Two 'Somali pirates' jailed in Japan: Report


Friday, Feb 01, 2013

TOKYO - Two men who attempted to hijack a Japanese tanker off the coast of Oman were jailed for 10 years by Tokyo District Court on Friday, a report said, in the first piracy prosecution in Japan.

The two were among four African men arrested in March 2011 over the attack in the Indian Ocean.

Men armed with submachine guns tried to seize the tanker, which was operated by Mitsui O.S.K. Lines and had 24 crew members aboard, reports said. "It was an organised and dangerous crime by men armed with guns who sought to demand a ransom," presiding judge Katsunori Ohno said in his ruling, according to broadcaster NHK.

US Navy personnel captured the men and handed them over to Japan's coastguard, which for the first time applied the nation's new anti-piracy law to transport them to Tokyo to face trial.

The court used two sets of interpreters - one from Japanese to English and another from English to Somali.

The men were identified in court as Mohamed Urgus Adeysey and Abdinur Hussein Ali, and believed to be in their 20s or 30s, but reportedly said they were not certain of their own dates of birth.

Their lawyers have said they had difficulties communicating with their clients, who were apparently illiterate.

Although the two men pleaded guilty to their charges, one of their lawyers has previously told the Asahi Shimbun newspaper that it was not clear whether the defendants understood the judicial system.
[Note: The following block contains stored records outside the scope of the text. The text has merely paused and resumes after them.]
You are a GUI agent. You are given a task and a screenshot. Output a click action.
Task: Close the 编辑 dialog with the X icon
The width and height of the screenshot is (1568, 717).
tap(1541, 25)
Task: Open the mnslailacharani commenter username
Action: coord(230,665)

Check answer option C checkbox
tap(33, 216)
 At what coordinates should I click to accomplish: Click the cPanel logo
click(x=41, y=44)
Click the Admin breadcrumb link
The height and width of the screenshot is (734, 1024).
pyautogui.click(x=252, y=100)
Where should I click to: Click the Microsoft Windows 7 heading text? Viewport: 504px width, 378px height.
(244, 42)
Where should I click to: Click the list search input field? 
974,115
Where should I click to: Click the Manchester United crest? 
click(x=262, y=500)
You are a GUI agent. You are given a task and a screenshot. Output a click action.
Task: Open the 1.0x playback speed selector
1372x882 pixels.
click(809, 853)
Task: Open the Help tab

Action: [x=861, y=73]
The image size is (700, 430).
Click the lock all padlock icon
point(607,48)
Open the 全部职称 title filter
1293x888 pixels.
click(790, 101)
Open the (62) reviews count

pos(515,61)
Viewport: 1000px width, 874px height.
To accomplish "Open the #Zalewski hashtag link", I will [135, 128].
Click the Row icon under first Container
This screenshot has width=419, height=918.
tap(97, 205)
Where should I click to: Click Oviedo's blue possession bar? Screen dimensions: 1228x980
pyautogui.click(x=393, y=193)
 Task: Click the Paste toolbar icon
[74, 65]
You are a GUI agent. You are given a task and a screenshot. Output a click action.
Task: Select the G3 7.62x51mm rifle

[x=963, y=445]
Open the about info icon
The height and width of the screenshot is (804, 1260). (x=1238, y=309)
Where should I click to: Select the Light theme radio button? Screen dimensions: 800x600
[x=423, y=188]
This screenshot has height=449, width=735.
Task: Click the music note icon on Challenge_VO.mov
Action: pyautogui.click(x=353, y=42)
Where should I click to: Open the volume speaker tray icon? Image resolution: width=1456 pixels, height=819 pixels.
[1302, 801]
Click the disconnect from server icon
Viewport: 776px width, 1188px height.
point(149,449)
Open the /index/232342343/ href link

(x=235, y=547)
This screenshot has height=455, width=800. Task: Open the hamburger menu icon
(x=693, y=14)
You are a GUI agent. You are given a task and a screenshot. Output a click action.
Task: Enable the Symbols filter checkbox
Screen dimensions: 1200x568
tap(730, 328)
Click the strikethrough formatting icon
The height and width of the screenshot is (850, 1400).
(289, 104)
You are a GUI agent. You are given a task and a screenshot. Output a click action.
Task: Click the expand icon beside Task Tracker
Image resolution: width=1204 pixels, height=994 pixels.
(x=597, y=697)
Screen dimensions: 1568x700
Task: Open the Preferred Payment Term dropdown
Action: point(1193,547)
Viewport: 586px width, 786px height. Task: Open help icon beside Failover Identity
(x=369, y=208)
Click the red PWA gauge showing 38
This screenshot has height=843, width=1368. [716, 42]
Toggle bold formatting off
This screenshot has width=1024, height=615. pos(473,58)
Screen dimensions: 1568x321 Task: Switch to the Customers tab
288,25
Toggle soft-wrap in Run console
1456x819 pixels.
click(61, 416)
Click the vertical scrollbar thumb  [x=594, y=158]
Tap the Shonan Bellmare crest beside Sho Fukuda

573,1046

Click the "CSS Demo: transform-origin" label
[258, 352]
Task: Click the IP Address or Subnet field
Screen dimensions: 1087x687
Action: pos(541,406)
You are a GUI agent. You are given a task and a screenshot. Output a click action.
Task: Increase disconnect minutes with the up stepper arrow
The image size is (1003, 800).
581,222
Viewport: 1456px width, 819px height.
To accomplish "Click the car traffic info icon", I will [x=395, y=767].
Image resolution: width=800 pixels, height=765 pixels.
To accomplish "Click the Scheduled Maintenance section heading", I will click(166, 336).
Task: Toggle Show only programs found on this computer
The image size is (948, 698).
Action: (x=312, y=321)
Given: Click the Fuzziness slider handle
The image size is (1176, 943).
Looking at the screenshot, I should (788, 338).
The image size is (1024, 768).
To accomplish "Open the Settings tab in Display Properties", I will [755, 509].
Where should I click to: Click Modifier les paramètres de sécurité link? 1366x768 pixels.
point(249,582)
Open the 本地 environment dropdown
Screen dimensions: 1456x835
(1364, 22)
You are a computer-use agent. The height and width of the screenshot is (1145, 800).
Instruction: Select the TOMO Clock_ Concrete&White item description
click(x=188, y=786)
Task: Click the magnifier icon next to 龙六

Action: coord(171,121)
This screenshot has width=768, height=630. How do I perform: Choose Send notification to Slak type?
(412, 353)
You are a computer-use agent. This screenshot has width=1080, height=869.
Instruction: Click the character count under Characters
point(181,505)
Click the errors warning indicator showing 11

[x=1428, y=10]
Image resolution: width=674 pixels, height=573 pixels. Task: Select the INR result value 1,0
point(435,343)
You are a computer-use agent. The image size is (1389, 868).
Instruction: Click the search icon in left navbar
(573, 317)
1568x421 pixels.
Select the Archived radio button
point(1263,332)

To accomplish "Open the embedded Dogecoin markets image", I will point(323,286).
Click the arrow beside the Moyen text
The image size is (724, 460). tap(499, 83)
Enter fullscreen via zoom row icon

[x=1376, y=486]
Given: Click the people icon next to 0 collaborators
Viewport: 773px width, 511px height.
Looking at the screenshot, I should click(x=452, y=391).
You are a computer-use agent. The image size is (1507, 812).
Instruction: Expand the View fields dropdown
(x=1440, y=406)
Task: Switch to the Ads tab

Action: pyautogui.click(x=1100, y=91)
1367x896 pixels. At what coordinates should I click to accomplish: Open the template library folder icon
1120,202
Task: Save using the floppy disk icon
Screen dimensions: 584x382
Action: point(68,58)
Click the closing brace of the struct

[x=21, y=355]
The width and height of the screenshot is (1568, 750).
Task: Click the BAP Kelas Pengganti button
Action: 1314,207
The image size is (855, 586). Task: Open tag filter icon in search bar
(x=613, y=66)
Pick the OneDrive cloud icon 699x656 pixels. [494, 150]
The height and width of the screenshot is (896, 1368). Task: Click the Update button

Defence lawyers had argued the prosecution should have been dropped because neither the place of the attack nor the tanker - which was registered in the Bahamas - were Japanese territory, previous reports said.

Two other men who were brought to Japan will go through a different trial process because they are believed to be juveniles under Japanese law.

After a spike at the start of the last decade, successful pirate attacks on commercial vessels sailing off the Horn of Africa have diminished, deterred by an international deployment of warships to patrol the coast.

Somali pirates have been tried in countries including the Netherlands and South Korea.